About This Book
The tiny square pamphlet that Apple includes with each artfully designed iPod package is enough to get your iPod up and running, charged, and ready to download MP3s.
But if you want to know more about how the iPod works, all the great things it can do, and where to find its secret features, the official pamphlet is skimpy in the extreme. And help files that you have to read on the computer screen aren’t much better: you can’t mark your place or underline, there aren’t any pictures or jokes, and you can’t read them in the bathroom.

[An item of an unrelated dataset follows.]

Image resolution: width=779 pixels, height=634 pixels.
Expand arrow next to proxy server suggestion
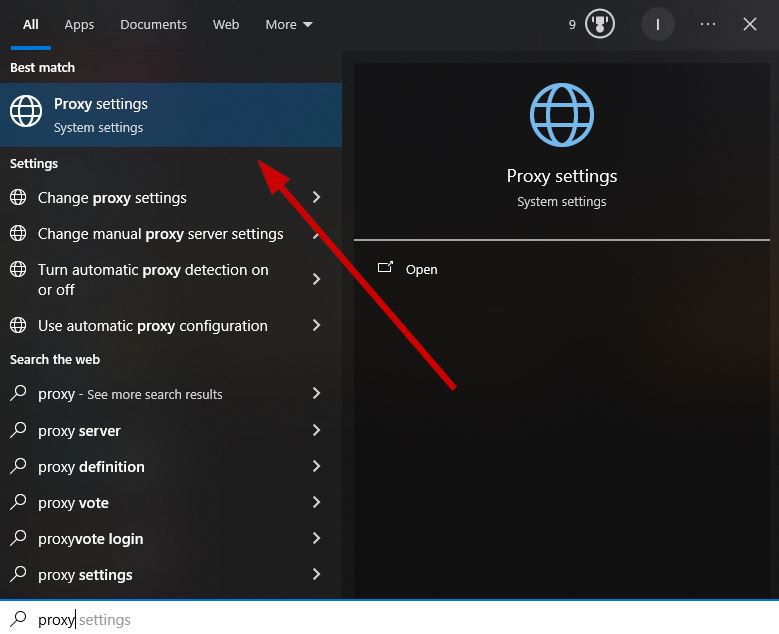[316, 430]
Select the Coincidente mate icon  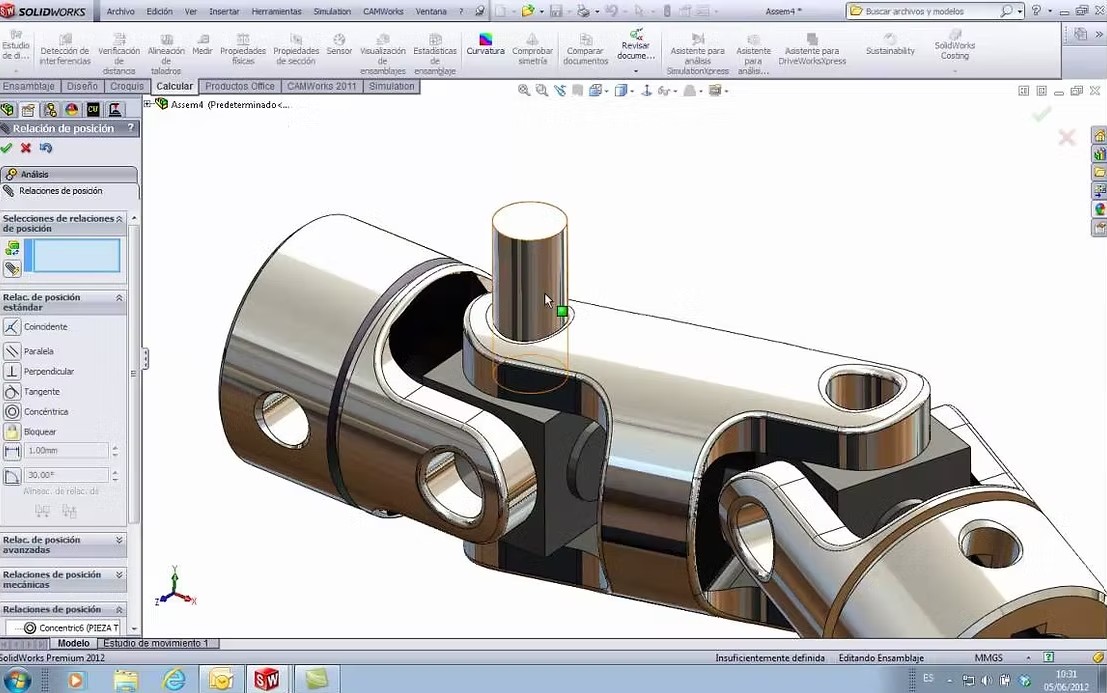tap(12, 327)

This book is one-stop shopping for iPod reference and information. It explores iPod hardware and software—for both Macintosh and Windows—for all iPod models. It takes you on a joyride through the iPod subculture. And it guides you through all the cool musical and nonmusical things you can do with your iPod, from looking up phone numbers to checking the weather report. You’ll also find heaping helpings of the Three T’s: tips, tricks, and troubleshooting.
About → These → Arrows
Throughout this book, and throughout the Missing Manual series, you’ll find sentences like this one: “Open the System folder → Libraries → Fonts folder.” That’s shorthand for a much longer instruction that directs you to open three nested folders in sequence, like this: “On your hard drive, you’ll find a folder called System. Open it. Inside the System folder window is a folder called Libraries; double-click it to open it. Inside that folder is yet another one called Fonts. ...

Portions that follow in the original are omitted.